Erechim é um município longe dos rios e dos mares, mas tem uma população que ama o litoral gaúcho e catarinense, visto que nesta época do ano são milhares de famílias que se deslocam para os mais diferentes pontos dos dois estados para aproveitarem as férias ou para fixar nova residência, seja para buscar novas oportunidades ou para aproveitar a aposentadoria.
Com esta realidade, o município não vive, no dia de hoje, a grande festa dos navegantes, momento em que se comemora do Dia de Iemanjá. Mas não podemos esquecer que ela é a protetora dos lares, das crianças, gestantes, é invocada na hora do parto e por todos que desejam ser felizes no casamento. Amada por milhares, merece o destaque em sua homenagem.
Vestes brancas
O Dia de Iemanjá é a maior festa em honra a este orixá. Nessa data, milhares de pessoas se vestem de branco e vão às praias depositar oferendas, como espelhos, joias, comidas, perfumes e outros objetos.
Também conhecida como "Rainha do Mar", Iemanjá é um orixá africano feminino. Ela faz parte da religião do candomblé e de outras religiões afro-brasileiras. É considerada padroeira dos pescadores, jangadeiros e marinheiros.

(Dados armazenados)

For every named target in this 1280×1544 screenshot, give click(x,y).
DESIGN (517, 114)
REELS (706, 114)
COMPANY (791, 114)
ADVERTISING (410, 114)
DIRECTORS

> _INSTRUÇÕES_:
1. Por favor, responda às perguntas a seguir com base no texto sobre o Dia de Iemanjá.
(a) Por que razões as famílias de Erechim se deslocam para o litoral nesta época do ano?
(b) De que cor se vestem as pessoas que vão às praias no Dia de Iemanjá?
(c) De quem Iemanjá é considerada padroeira?
2. Prossiga com o texto sobre o Dia de Iemanjá a partir do ponto em que ele termina.

> _RESPOSTAS ESCRITAS_:
1.
(a) Para aproveitar as férias ou para fixar nova residência, seja para buscar novas oportunidades ou para aproveitar a aposentadoria.
(b) De branco.
(c) Dos pescadores, jangadeiros e marinheiros.

2.
Origem do Dia de Iemanjá
O Dia de Iemanjá coincide com a festa da Apresentação de Nossa Senhora ao Templo, da Igreja Católica. No catolicismo, Iemanjá corresponde a Nossa Senhora da Luz, Nossa Senhora da Candelária, Nossa Senhora das Candeias, entre outras. Atualmente, a data conta com devotos do candomblé e da umbanda, em sua maioria.
Em 2 de fevereiro também é celebrado o Dia de Nossa Senhora dos Navegantes, outro título com o qual a Virgem Maria é venerada. O município de Charrua, por exemplo, realizou a sua festa no último domingo, 28, a beira do rio que passa pela Linha Florentina.
Sincretismo
No Rio Grande do Sul e em Santa Catarina ainda existe o sincretismo entre Iemanjá e Nossa Senhora dos Navegantes. Por esse motivo, algumas imagens de Iemanjá são representadas por uma mulher branca, fazendo referência à santa católica. No Rio de Janeiro, Iemanjá é sincretizada com Nossa Senhora da Conceição, dentre outras denominações.
História de Iemanjá
Iemanjá era a orixá de uma nação iorubá, os Egba, que viviam inicialmente em um local no sudoeste da Nigéria, entre Ifé e Ibadan, onde há um rio chamado Yemanjá.
No século XIX, por causa das guerras entre povos iorubás, os Egba foram obrigados a se afastar do rio Iemanjá e passaram a viver em Abeokuta. No entanto, continuaram cultuando a divindade, que segundo a tradição, também passou a viver em um novo rio, o Ògùn. No Brasil, o Dia de Iemanjá pode ser comemorado em dias diferentes, dependo do estado.
Elisa Pilotto
De acordo com a historiadora Elisa Pilotto, Iemanjá, mãe cujos filhos são peixes. “Não é possível cultuar Orixá sem cultuar esta grande mãe. É importante compreender que na diáspora o seu culto ficou intimamente ligado ao mar. E, é nesta imensidão, nestas profundezas, que Iemanjá se torna força ancestral. Uma grande mãe que acolhe, alimenta, limpa, mas também refugia os ancestrais que estiveram em suas águas”.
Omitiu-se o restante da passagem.